Recoupement de différentes expériences

«Entre la recherche, les cours, les répétitions et les concerts, je n’ai pas le temps d’aller chercher les étudiants dans le corridor et de les obliger à s’exercer. Ils doivent accomplir par eux-mêmes une grande partie de leur apprentissage. Mais je leur fournis les outils nécessaires pour y arriver.»

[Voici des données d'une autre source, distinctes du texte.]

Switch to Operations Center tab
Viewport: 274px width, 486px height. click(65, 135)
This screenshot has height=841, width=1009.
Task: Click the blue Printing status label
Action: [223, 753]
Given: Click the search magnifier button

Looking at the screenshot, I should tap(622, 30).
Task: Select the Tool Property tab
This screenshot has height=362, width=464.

Ainsi, en plus des rencontres individuelles avec ses nombreux étudiants, il a élaboré un cours de groupe qu’il donne chaque semaine. À la difficulté de faire face à un public s’ajoute la différence de niveaux. Mais les étudiants ne perçoivent pas ce surplus de travail négativement. D’autres musiciens se joignent d’ailleurs souvent à la classe tant l’expérience est enrichissante. C’est que le cours ne sert pas seulement à approfondir leurs connaissances de la technique violonistique, indique Jean-François Rivest. C’est aussi une manière de les initier à jouer devant un public et de leur permettre de mieux se situer dans leur cheminement.

Chaque année, sa classe donne au minimum une douzaine de concerts, incluant les récitals de fin d’études. Dès son entrée en fonction à l’Université, en 1992, le professeur a également jugé nécessaire d’offrir à ses étudiants une expérience de musique d’orchestre. D’où la fondation de l’OUM.

«L’apprentissage, c’est un peu comme un kaléidoscope: l’information provient de différentes sources. Avant de pouvoir s’en servir, l’étudiant doit l’intégrer et la synthétiser, explique M. Rivest. Ce processus s’effectue par le recoupement de différentes expériences. C’est une approche qui remonte au temps de Vivaldi.»